Autor: Gillissen JJJ; School of Materials Science and Engineering, Nanyang Technological University , 50 Nanyang Avenue 639798, Singapore.; Centre for Biomimetic Sensor Science, Nanyang Technological University , 50 Nanyang Drive 637553, Singapore., Jackman JA; School of Materials Science and Engineering, Nanyang Technological University , 50 Nanyang Avenue 639798, Singapore.; Centre for Biomimetic Sensor Science, Nanyang Technological University , 50 Nanyang Drive 637553, Singapore., Tabaei SR; School of Materials Science and Engineering, Nanyang Technological University , 50 Nanyang Avenue 639798, Singapore.; Centre for Biomimetic Sensor Science, Nanyang Technological University , 50 Nanyang Drive 637553, Singapore., Cho NJ; School of Materials Science and Engineering, Nanyang Technological University , 50 Nanyang Avenue 639798, Singapore.; Centre for Biomimetic Sensor Science, Nanyang Technological University , 50 Nanyang Drive 637553, Singapore.; School of Chemical and Biomedical Engineering, Nanyang Technological University , 62 Nanyang Drive 637459, Singapore.
Jazyk: angličtina
Zdroj: Analytical chemistry [Anal Chem] 2018 Feb 06; Vol. 90 (3), pp. 2238-2245. Date of Electronic Publication: 2018 Jan 12.

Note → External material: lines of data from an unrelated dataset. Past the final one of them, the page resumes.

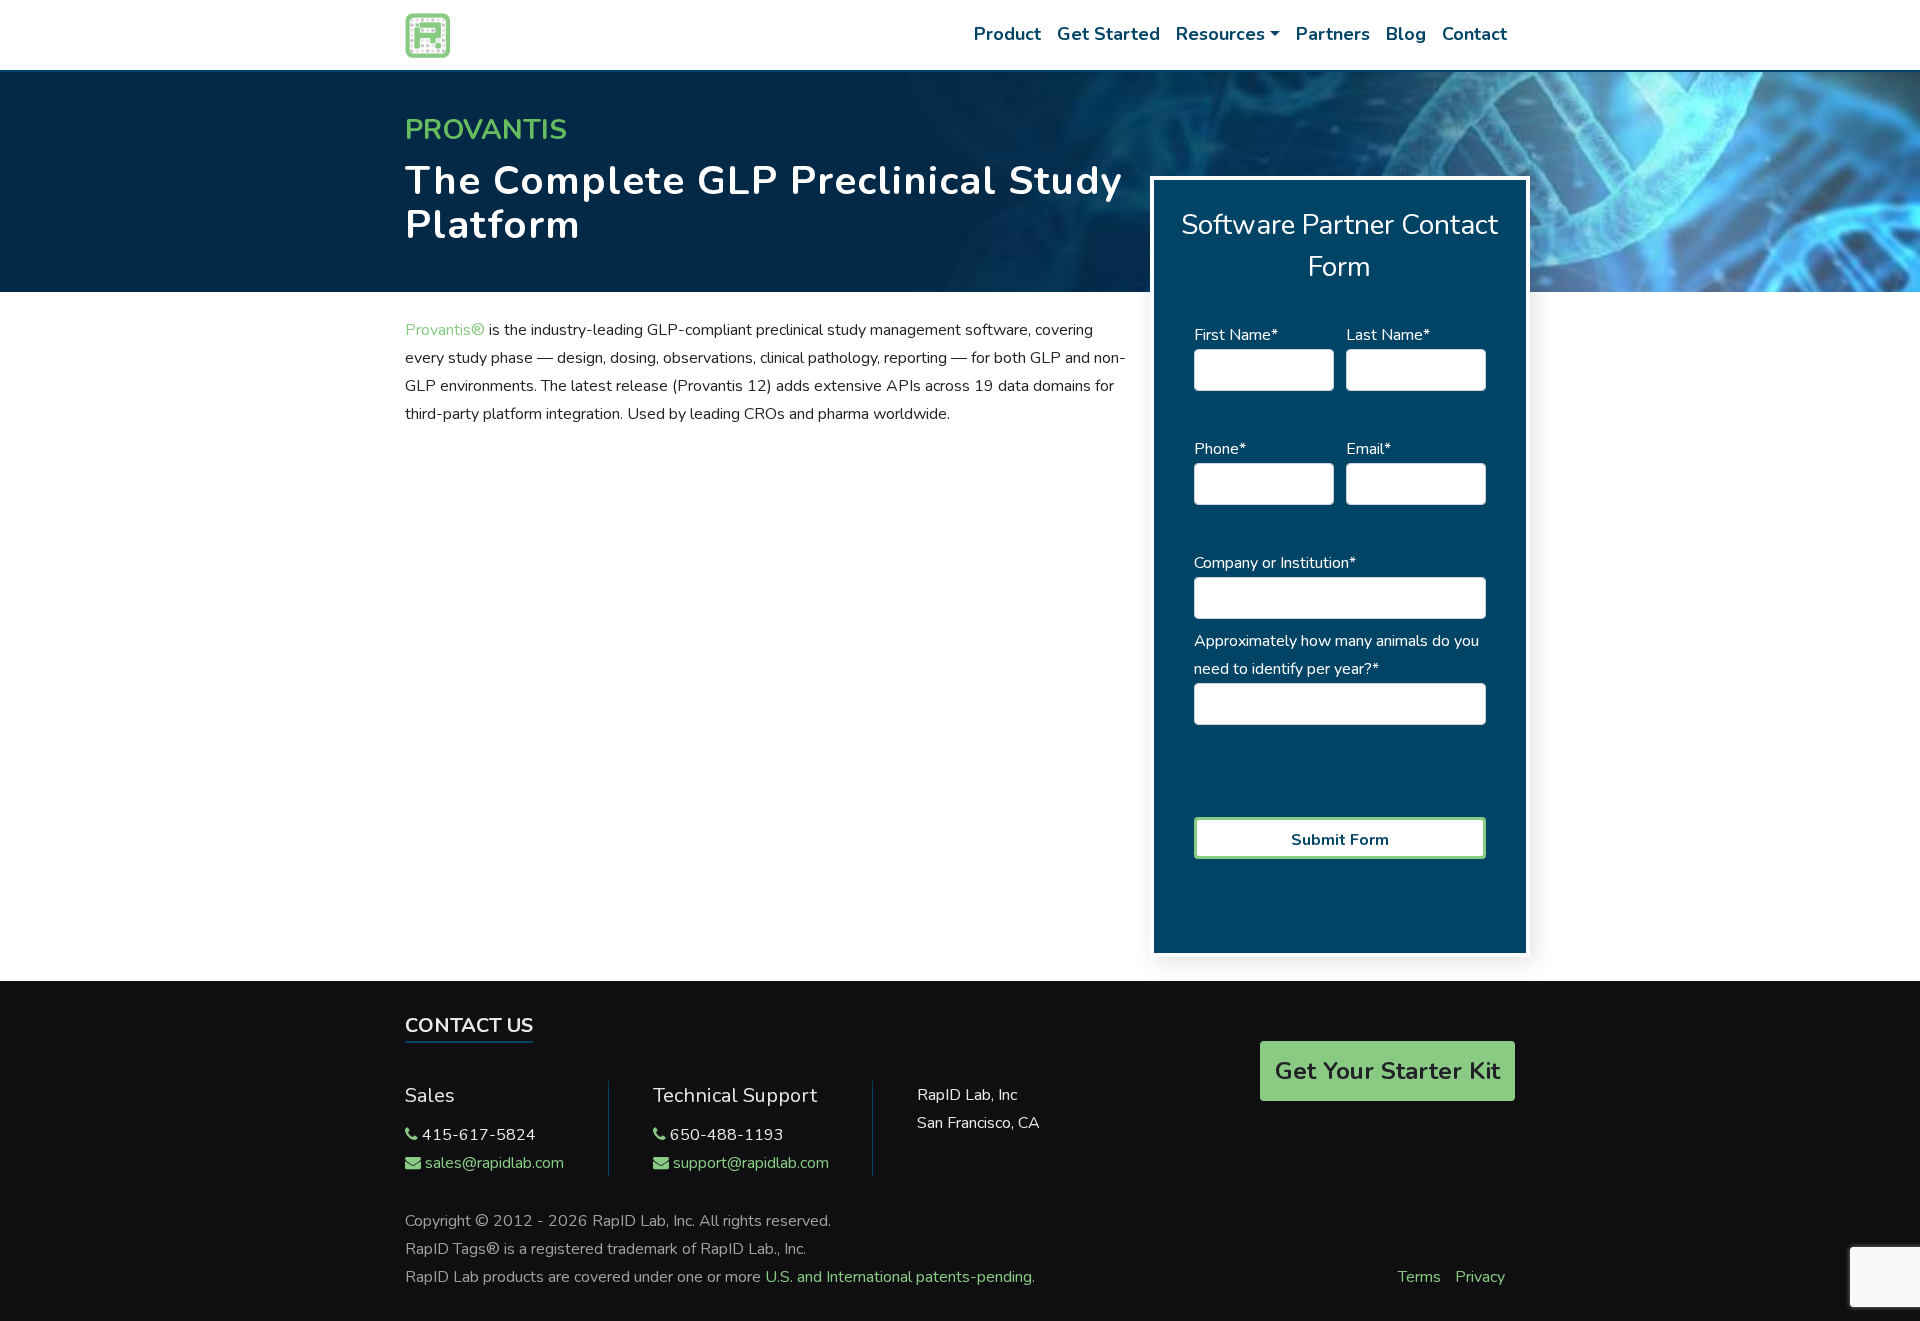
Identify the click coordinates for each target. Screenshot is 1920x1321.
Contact (1474, 34)
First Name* (1236, 335)
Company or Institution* (1275, 563)
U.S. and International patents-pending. (900, 1277)
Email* (1368, 449)
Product (1007, 34)
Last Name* (1388, 335)
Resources (1220, 34)
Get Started (1108, 34)
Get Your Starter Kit (1387, 1071)
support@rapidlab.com (751, 1163)
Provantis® (445, 330)
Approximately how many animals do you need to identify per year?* (1336, 655)
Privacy (1480, 1277)
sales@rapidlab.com (494, 1163)
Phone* (1220, 449)
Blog (1406, 34)
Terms (1419, 1277)
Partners (1333, 34)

DOI: 10.1021/acs.analchem.7b04607
Abstrakt: The quartz crystal microbalance (QCM) is a surface-sensitive measurement technique to characterize adsorption processes at solid-fluid interfaces. While QCM measurements are routinely applied to study homogeneous thin films, characterizing heterogeneous films of adsorbed particles remains challenging because QCM is sensitive to not only the mass of adsorbed particles but also to that of hydrodynamically coupled fluid. To extract information about adsorbed particles, it is necessary to model these hydrodynamic effects, however, current QCM models are restricted to the limit of either a very low surface coverage or to the extrapolated limit of saturation coverage. Herein, we investigated QCM measurement responses in the intermediate surface coverage regime, by conducting lattice Boltzmann simulations of monodisperse, spherical particles that are attached to an oscillating surface. From the simulations, we relate the overtone-dependent QCM frequency and bandwidth shifts to particle size, interparticle distance, and the relevant hydrodynamic length scale. The corresponding results are in qualitative agreement with experimental QCM data for sub-100 nm, gel-phase liposomes. Furthermore, the data provide a theoretical basis for extracting particle sizes from QCM data in the high surface coverage limit.